First things first, we all know that if you peel back the mask of Robert Galbraith, you’ll find J.K Rowling. The author of ‘Harry Potter’ and a billion spells I can’t pronounce. As it turns out, replacing wands with notepads and prosthetic legs did her a world of good. This is coming from somebody who still hasn’t read the last ‘Harry Potter’ book and it seems to me that this was what she was born to write. Who’d have thought the same person who brought you Dobby, a loveable elf, could bring a host of characters who come from the gutted London streets.
 
‘The Cuckoo’s Calling’ is about a private investigator, Cormoran Strike who is hired by the brother of a dead supermodel, Lula Landry who falls off a balcony. The case was closed as a suicide but Strike’s job is find out if she was pushed off and by who. Now, this book is all about the dark streets of London. Most of the shadows seen dancing on the wall are either drug addicted actors, rappers shot skyward to the stars, rich wives and vile fashion designers. Most of the cast is designed to be hated but even those venomous characters play their part and you want to find out what happens to them. Who knows if they are exaggerated versions of the people Robert Galbraith is trying to cast but they are intriguing, they are interesting and they all have something to say, usually in the form of swear words after every third word but still, you get the idea. 

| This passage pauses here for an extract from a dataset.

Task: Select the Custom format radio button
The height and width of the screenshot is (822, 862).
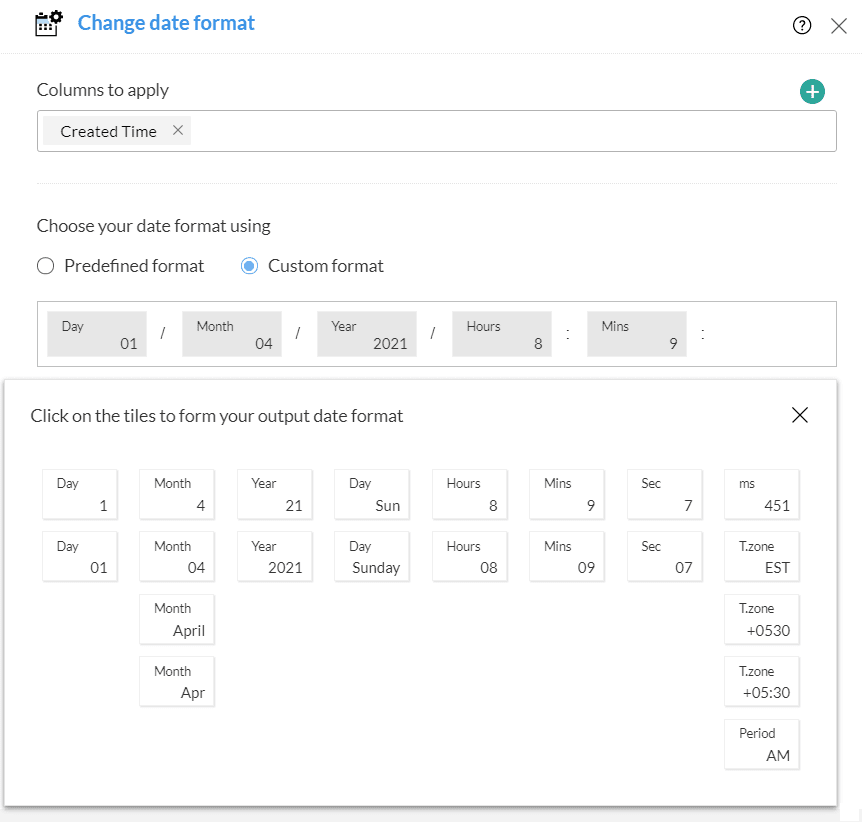Action: (248, 266)
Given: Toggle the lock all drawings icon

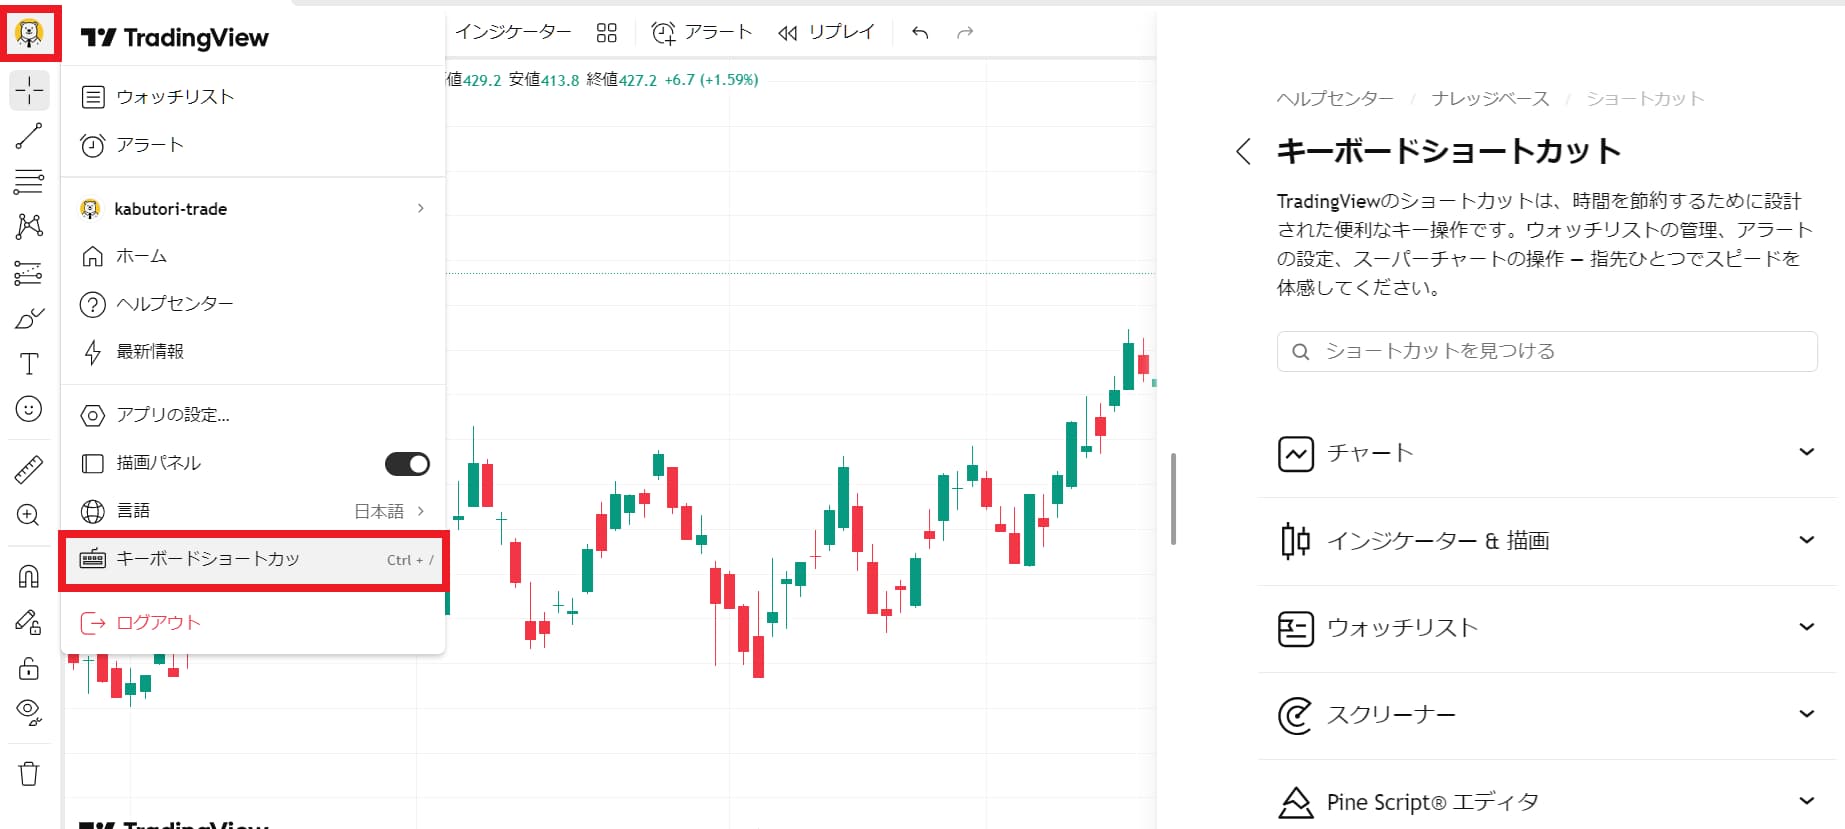Looking at the screenshot, I should coord(29,668).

Strike makes for an interesting protagonist, he’s certainly somebody you can root for and why not? He’s a war hero, he has a prosthetic leg (ergo, his weakness), he’s crumbling in debt, he’s practically homeless and Galbraith (I’ll stick with the pseudonym) describes him as somebody who most people wouldn’t find attractive. Despite all of that, at first I found him a bit boring. I didn’t care much for his war story, I’ve heard that before in stories and I also lost interest in his family history which I thought made for tedious backstory but then again, its clever that the private investigator, a man paid to root around in somebody else’s dirty laundry gets his own wardrobe vandalized too. Also, his surname, ‘Strike’, I didn’t quite know what to make of it. Did I like it? Not to begin with. At first I found it unconvincing as a surname and more appealing as a nickname but as the story went on, I changed my mind and enjoyed his name. What’s great about it is that it demands the reader to summon an image of him and Strike doesn’t sound like the name of a scrawny lawyer. This man is grizzled, a bit like an angry bear sometimes. Furthermore, Strike isn’t what you would call well-kept or tidy. He makes any space his own as quickly as a wine stain ruins a carpet and he shows no care at all to his own tidiness. His own un-kept world clashes against his own job which calls for meticulous detail and planning and a lot of the time, Strike jumps feet first into hell without a backup plan.
 
I can’t remember much of the language of ‘Harry Potter’. I read most of them at school and they were children’s and YA books. ‘The Cuckoo’s Calling’ is undeniably for adults. F-bombs are scattered all over the pages, sometimes a few too many I thought and even the hated ‘C’ is spat a few times. You can tell instantly that this is England. London is used as a metaphor for Strike’s lonely existence more than once and even though I don’t know London at all, I could picture the capital and as I read I was there and if a book can pluck you out of your comfy chair and drop you without a map into a new world, that book is worth keeping around. The main star though is the cast, I know I’ve mentioned them a few times but they really are quite something. There aren’t many friendly people there but what I loved most of all was Strike’s relationship with his temporary secretory, Robin. As the story unfolds, she falls under the spell of detective work, she uses initiative to help root out the anomalies and with her speedy typing and eye for discovery, she becomes the Watson to Strike’s pursuits as a less than able walking man on a hunt for a phantom killer.
 
‘The Cuckoo’s Calling’ is a triumph. So much so I would love to read more of Robert Galbraith’s work. Happily, he (or she) is eager to continue the series and even though I’m not into crime, I’m OK with making exceptions for these books. If you want a nasty image of London inhabited by some of the nastiest characters in black and white, I’d go with this.